Seven people have been charged with match-fixing by the International Cricket Council (ICC) and another two have been charged for not reporting corruption in the game.
The alleged offences took place during the 2013 Bangladesh Premier League.
The ICC said the charges "relate to an alleged conspiracy within the Dhaka Gladiators franchise to engage in match-fixing and spot-fixing activity".
Those charged with fixing offences have been provisionally suspended.
All nine people charged have 14 days to respond to the allegations made against them.
"The evidence uncovered is a grave reminder of the need for the sport to remain vigilant against the continuing threat of corruption," said ICC chief executive David Richardson.
"It is also for players and support personnel to take personal responsibility for protecting the integrity of the game."
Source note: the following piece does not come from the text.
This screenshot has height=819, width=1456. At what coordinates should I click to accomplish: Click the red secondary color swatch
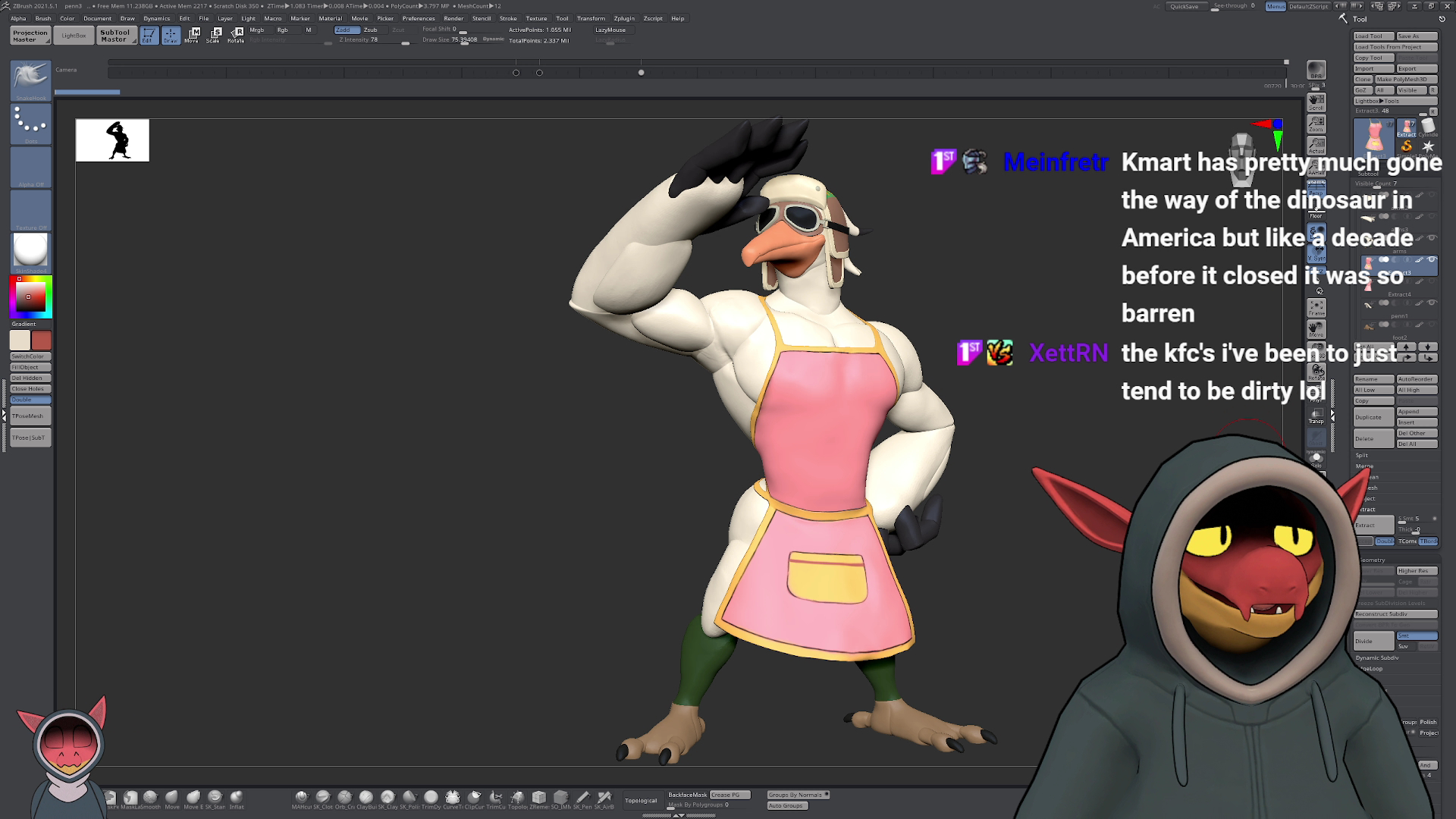click(42, 340)
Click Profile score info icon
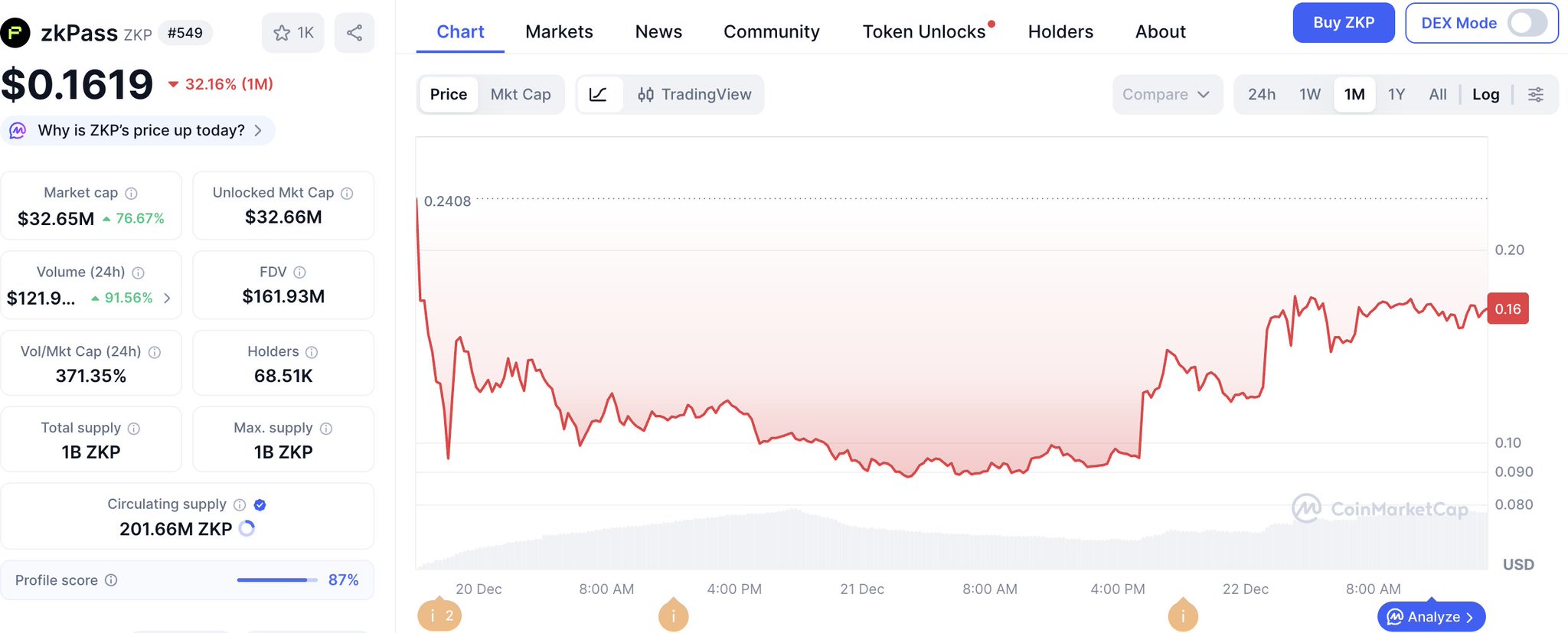 pos(111,580)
The punishment for match-fixing offences ranges from a minimum five-year suspension up to life, while failure to report an approach carries an upper limit of a five-year ban.
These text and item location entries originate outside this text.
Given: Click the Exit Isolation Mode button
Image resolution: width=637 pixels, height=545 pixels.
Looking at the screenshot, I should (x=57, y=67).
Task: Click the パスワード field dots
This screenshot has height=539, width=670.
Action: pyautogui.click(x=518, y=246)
The charges are a result of alleged incidents uncovered by the ICC's Anti-Corruption and Security Unit (ACSU).
The Bangladesh Cricket Board (BCB) asked the ACSU to monitor the second edition of the BPL, a Twenty20 tournament which took place in February and March this year.
The ICC said the identities of the nine charged will not be revealed until the conclusion of disciplinary proceedings.
However, former Bangladesh captain Mohammad Ashraful asked for forgiveness "for all the wrong-doings that I have committed" as the ACSU investigation was taking place.
The 29-year-old added he had "come clean to the ICC investigating team and co-operated with them completely".